O historiador Rodolfo Costa Machado, da PUC-SP, investigou os “arquivos do terror” do Paraguai, tais arquivos foram revelados pelo advogado e ativista Martín Almada, preso político da ditadura de Alfredo Stroessner (1954-1989). A mulher de Almada, morreu de infarto em prisão domiciliar, porque os militares ligavam pra ela e a obrigavam a escutar as sessões de tortura do marido. Rodolfo Machado, fez parte da Comissão da Verdade no Brasil, seu grupo de trabalho investigou a documentação sobre a participação do grande empresariado, são muitas, dentre elas podemos citar a Volkswagen, Paranapanema, Folha de São Paulo, Fiat, Aracruz e muitas outras. Mas foi René Armand Dreifuss, em sua robusta obra, “1964: A Conquista do Estado” (1981), que revelou a participação do capital estangeiro nos golpes militares pela América Latina, especialmente, a participação da “ADELA”, acrônimo para Atlantic Community Development Group for Latin America, grupo multibilionário formado em 1962, encabeçado pelo vice-presidente do grupo Rockfeller, reunia cerca de 240 empresas industriais e bancos. No Brasil, os interesses econômicos do “ADELA” estavam representados em think tanks como o Ipes [Instituto de Pesquisas e Estudos Sociais], o Ibad (Instituto Brasileiro de Ação Democrática), ambos ligados à Escola Superior de Guerra (ESG). Mais recentemente, outro historiador, Pedro Henrique Campos, em sua tese “Estranhas Catedrais: as empreiteiras brasileiras e a ditadura civil-militar”, demonstra como as conhecidas Queiroz Galvão, Camargo Correa, Andrade Gutierrez e Odebrecht, só tornaram-se grandes conglomerados devido ao apoio aos generais. Outras empresas, por não se alinharem aos generais, como a Panair, a TV Excelsior, os jornais Correio da Manhã e Última Hora, ao contrário, foram fortemente perseguidas até serem entregues aos grupos que apoiavam a ditadura. As empresas investigadas, violaram todas as formas de direitos, perseguiram trabalhadores, torturavam dentro de seus estabelecimentos e fizeram uso do trabalho escravo, como foi o caso da fazenda da Volkswagen no Pará e a Paranapanema, que utilizou mão de obra indígena na construção da Transamazônica. A Volkswagen assinou, em 2020, um acordo na ordem de 36 milhões junto ao Ministério Público de São Paulo.

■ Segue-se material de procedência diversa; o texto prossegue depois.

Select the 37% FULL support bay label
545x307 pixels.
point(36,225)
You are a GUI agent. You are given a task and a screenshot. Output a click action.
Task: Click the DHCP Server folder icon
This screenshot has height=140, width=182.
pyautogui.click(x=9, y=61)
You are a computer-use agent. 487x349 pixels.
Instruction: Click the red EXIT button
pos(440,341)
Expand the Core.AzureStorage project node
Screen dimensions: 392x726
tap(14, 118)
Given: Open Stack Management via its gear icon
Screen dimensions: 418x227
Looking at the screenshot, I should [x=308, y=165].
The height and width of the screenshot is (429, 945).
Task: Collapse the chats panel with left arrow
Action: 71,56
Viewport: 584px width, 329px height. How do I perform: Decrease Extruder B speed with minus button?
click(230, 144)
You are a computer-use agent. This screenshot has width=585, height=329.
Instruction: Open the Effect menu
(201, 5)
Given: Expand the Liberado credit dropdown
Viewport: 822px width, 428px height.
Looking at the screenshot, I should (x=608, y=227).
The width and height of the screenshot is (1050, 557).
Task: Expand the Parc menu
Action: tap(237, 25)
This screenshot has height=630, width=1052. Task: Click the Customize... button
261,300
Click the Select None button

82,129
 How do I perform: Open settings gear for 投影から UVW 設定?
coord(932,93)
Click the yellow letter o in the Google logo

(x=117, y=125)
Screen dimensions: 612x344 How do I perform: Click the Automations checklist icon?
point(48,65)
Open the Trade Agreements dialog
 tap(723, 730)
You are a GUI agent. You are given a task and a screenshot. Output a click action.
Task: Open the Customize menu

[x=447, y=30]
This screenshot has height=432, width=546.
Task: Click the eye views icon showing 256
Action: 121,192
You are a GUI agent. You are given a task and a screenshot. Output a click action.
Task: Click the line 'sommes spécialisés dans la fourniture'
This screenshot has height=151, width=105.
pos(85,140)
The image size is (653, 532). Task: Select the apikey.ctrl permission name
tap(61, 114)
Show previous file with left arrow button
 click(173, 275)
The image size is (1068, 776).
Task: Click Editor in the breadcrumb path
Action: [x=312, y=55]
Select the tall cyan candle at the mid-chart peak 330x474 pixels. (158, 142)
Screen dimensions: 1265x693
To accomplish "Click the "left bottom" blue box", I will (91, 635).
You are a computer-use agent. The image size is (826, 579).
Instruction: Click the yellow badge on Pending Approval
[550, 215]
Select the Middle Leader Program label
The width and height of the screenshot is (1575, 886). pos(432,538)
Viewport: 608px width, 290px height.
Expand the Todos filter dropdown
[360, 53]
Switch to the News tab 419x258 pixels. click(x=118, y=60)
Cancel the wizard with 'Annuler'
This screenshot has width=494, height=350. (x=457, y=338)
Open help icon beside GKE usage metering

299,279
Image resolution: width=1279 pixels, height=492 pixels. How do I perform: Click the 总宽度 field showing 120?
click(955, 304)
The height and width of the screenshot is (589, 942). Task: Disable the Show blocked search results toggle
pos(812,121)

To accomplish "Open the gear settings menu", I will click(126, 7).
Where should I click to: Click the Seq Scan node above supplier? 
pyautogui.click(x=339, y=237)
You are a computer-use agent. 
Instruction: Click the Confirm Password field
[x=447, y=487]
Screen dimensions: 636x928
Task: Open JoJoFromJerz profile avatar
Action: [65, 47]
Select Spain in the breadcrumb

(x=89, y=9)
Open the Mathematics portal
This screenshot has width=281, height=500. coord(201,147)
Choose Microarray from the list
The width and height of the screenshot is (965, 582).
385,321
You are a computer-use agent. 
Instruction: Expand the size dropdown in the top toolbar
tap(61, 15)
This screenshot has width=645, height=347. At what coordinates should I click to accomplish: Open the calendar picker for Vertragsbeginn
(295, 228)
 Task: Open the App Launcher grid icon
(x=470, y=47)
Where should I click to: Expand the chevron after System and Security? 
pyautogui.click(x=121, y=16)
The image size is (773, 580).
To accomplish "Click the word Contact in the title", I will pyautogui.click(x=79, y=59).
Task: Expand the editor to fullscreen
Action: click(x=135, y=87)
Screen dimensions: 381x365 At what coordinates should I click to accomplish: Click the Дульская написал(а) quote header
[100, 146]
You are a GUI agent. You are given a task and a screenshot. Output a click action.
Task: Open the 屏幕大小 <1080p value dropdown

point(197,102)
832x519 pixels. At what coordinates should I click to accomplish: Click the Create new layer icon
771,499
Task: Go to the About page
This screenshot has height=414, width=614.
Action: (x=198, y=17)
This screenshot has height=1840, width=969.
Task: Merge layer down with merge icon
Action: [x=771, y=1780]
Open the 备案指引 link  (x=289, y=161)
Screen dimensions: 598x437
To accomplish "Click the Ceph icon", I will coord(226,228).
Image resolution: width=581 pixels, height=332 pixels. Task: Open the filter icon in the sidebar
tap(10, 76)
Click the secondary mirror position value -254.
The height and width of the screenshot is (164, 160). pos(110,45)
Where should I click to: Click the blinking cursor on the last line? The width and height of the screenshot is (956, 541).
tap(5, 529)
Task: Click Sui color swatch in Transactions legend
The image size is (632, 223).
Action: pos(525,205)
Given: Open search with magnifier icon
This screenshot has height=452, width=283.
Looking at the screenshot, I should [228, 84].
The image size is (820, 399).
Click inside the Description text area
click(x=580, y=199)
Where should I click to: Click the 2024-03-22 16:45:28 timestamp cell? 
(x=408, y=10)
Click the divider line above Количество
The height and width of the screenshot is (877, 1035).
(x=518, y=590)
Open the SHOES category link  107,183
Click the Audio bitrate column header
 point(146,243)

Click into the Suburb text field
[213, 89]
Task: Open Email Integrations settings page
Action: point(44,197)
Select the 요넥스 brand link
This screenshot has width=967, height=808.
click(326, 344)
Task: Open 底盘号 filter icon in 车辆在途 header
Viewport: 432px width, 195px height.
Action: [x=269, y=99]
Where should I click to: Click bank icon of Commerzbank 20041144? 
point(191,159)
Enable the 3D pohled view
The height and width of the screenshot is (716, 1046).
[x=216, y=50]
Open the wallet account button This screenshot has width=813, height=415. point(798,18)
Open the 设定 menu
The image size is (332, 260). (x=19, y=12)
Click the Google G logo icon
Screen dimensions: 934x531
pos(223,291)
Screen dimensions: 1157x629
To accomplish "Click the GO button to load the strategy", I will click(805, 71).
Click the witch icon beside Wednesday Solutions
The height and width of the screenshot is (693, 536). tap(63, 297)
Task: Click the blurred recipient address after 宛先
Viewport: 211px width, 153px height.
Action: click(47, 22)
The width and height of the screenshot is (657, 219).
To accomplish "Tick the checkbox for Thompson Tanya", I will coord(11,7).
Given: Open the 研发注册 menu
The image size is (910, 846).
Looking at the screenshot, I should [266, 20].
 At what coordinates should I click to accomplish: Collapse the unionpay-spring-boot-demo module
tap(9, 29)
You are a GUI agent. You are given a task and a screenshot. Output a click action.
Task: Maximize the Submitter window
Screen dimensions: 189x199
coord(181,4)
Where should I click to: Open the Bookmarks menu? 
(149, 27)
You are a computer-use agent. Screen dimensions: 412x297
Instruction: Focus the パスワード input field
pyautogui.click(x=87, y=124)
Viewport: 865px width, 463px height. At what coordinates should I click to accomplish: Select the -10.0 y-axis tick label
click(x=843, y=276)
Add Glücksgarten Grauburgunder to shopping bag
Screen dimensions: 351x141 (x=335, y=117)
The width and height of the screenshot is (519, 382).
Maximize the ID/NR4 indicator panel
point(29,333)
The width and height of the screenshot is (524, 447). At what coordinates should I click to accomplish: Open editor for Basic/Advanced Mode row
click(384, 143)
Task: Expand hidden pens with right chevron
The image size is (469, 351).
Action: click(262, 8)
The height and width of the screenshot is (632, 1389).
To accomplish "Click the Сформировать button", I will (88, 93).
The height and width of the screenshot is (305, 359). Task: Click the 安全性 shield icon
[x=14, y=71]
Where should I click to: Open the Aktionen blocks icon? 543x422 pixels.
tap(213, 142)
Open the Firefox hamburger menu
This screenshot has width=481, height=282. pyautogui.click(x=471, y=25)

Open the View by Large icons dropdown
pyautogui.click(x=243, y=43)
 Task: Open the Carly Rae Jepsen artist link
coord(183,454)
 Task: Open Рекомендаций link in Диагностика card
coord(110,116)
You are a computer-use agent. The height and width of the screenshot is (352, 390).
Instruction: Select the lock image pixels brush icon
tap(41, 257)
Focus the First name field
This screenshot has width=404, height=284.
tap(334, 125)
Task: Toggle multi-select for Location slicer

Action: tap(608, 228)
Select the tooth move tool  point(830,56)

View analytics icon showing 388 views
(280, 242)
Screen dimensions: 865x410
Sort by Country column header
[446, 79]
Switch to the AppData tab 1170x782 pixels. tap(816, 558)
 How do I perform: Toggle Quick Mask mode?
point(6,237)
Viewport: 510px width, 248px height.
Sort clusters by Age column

Trata-se do primeiro caso de reparação empresarial em razão da prática de crime de violação de direitos humanos.

A produção acadêmica-científica sobre o período das ditaduras na América Latina cresce anualmente, aos poucos novas documentações vão sendo reveladas. Rodolfo Costa Machado, em sua tese de doutorado (2017-2022), se debruçou nos arquivos dos EUA, especialmente sobre a operação Condor. Ainda há muita documentação escondida, protegida e desaparecida, no entanto, o que está disponível para investigação já soma uma quantidade significativa e inconteste dos absurdos cometidos sob alegação enganosa de combater o comunismo. Mesmo que o governo Lula III, se recuse a dar prosseguimento aos processos iniciados pela CNV, preferindo uma forma de “conciliação por cima”, beneficiando as elites militares e civis, não falta disposição em outras esferas da sociedade para seguir em frente e esclarecer este passado obscurecido. Por exemplo, o Relatório da Comissão da Verdade Indígena, segundo o qual, mais de 8 mil indígenas foram mortos na Ditadura, mais de 30 mil sofreram todo o tipo de violação. A reparação aos indígenas, sequer iniciada, é entre tantos casos, algo que não pode ficar no esquecimento. A decisão de Lula pela conciliação, isto é, não querer mexer na ferida, é uma acinte aos parentes dos mortos e desaparecidos tanto do campo, quanto da cidade.
 

   

6 comentários:

Marida disse...

🙌🏻🙌🏻

Anônimo disse...

Maravilhoso

Anônimo disse...

Aqui Quem escreve o ator Alan comunista achei maravilhoso o texto parabéns

Anônimo disse...

Obrigada, meu genro, por mais um texto, cheio de informações que ajudam a esclarecer o que foi a Ditadura, quando muita gente ainda nega reconhecer os fatos e a violência que correram, a partir de 64.

Anônimo disse...

* que ocorreram

Anônimo disse...

Gostei desse painel! Imagino que seja uma tela onde se clica no assunto e aparecem as informações! Ou estou exagerando na imaginação?